------ Exercise inputs ------
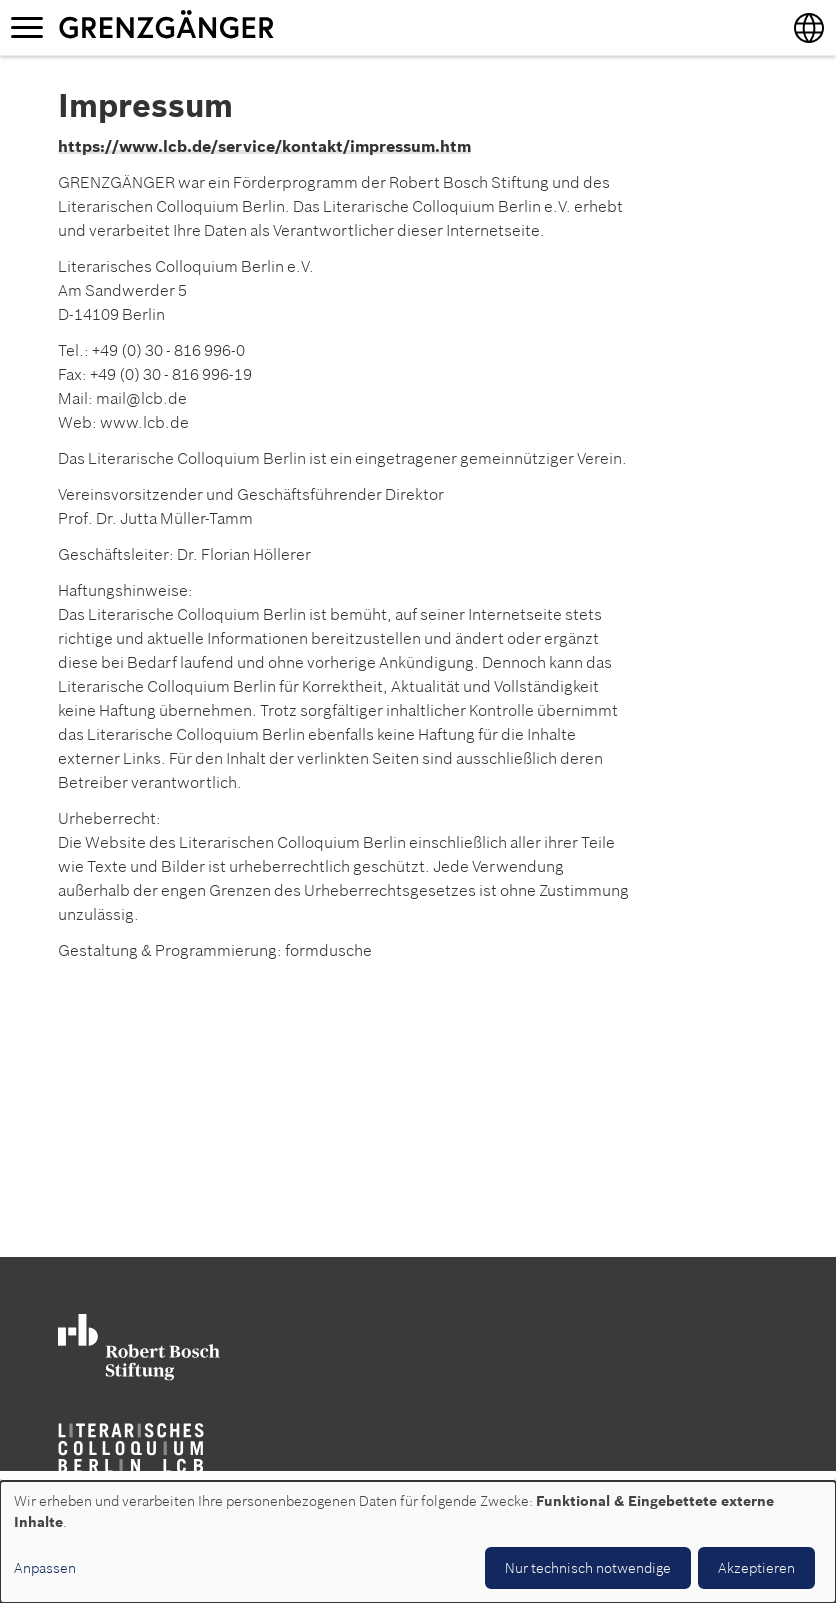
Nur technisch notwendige (588, 1568)
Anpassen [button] (45, 1568)
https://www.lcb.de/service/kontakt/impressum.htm (264, 146)
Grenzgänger (229, 27)
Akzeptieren (756, 1568)
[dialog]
------
[Task details] Write out the material word for word, starting with the line that contains "Anpassen [button] (45, 1568)" and continuing through the final line of the material, both ends included.

[Exercise response]
Anpassen [button] (45, 1568)
https://www.lcb.de/service/kontakt/impressum.htm (264, 146)
Grenzgänger (229, 27)
Akzeptieren (756, 1568)
[dialog]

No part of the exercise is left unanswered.